Texte proposé:
Je m’étais promis, il y a très longtemps, de faire quelque chose avec ces petits paradis portatifs, ça aura été un livre, je n’y songeais pas. Je sais aujourd’hui que ce livre a voyagé ; ici tout près, à Corcelles, à Ropraz et à Peney ; mais aussi plus loin, sur les rives du Tage et de l’Atlantique, des deux côtés de la Bretagne, à Berlin, en Lorraine, au bord de la Méditerranée. Que vouloir de plus !
J’ai fait de belles rencontres, ce livre a réveillé des souvenirs, j’ai reçu des cadeaux – parfois un tesson, parfois une boîte qui débordait –, le livre d’une artiste qui en a fait des choses extraordinaires, des témoignages de reconnaissance.

Documents fournis:
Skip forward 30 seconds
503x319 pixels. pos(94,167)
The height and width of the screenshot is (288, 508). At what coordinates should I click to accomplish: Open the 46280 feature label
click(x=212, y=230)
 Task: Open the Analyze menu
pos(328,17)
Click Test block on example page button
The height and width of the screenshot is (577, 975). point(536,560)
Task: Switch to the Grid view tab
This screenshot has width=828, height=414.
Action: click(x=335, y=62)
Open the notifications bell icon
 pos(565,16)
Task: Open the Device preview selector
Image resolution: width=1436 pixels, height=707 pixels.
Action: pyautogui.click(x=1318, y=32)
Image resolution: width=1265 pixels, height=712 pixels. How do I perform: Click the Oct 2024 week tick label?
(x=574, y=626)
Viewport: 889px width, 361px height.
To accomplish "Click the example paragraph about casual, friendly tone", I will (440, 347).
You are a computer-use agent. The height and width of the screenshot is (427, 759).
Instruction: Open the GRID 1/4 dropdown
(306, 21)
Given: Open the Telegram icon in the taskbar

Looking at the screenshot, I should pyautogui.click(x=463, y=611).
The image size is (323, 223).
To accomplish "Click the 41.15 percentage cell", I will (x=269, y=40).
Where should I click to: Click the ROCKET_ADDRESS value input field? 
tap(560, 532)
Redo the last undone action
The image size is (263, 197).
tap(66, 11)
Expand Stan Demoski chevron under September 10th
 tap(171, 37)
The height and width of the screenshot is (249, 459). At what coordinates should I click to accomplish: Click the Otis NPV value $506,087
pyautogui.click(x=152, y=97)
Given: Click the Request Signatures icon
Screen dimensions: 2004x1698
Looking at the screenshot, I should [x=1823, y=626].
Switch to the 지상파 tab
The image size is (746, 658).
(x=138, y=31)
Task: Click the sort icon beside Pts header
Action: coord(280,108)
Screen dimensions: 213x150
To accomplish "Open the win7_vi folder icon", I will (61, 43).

Exercices à faire:
a: Indiquez si chaque affirmation ci-dessous s’accorde avec l’extrait sur les petits paradis portatifs, en répondant par oui ou par non et en citant les mots décisifs de l’extrait. (i) Le livre est parvenu jusqu’à Berlin. (ii) Dès le départ, l’idée d’en faire un livre était envisagée. (iii) Les cadeaux reçus étaient toujours des tessons.
b: Reprenez l’extrait sur les petits paradis portatifs là où il s’arrête et poursuivez-le de quelques phrases.

Exercices corrigés:
a:
(i) Oui : « à Berlin ».
(ii) Non : « ça aura été un livre, je n’y songeais pas ».
(iii) Non : « parfois un tesson, parfois une boîte qui débordait ».

b:
Je rencontre demain quelques personnes qui font partie d’un groupe de lecture, à Peney. L’une d’elle me demande de ne pas oublier quelques tessons à montrer, je me réjouis. Ma mère est morte en été 2003, elle faisait partie de ce groupe de lecture, activement, elle aimait lire. Elle ne se doutait pas que je rejoindrai ses amies un jour, pour parler d’un livre que ni elle ni moi n’imaginions, je crois qu’elle l’aurait aimé. Si les belles histoires n’ont pas de fin, elles n’ont pas non plus vraiment commencé.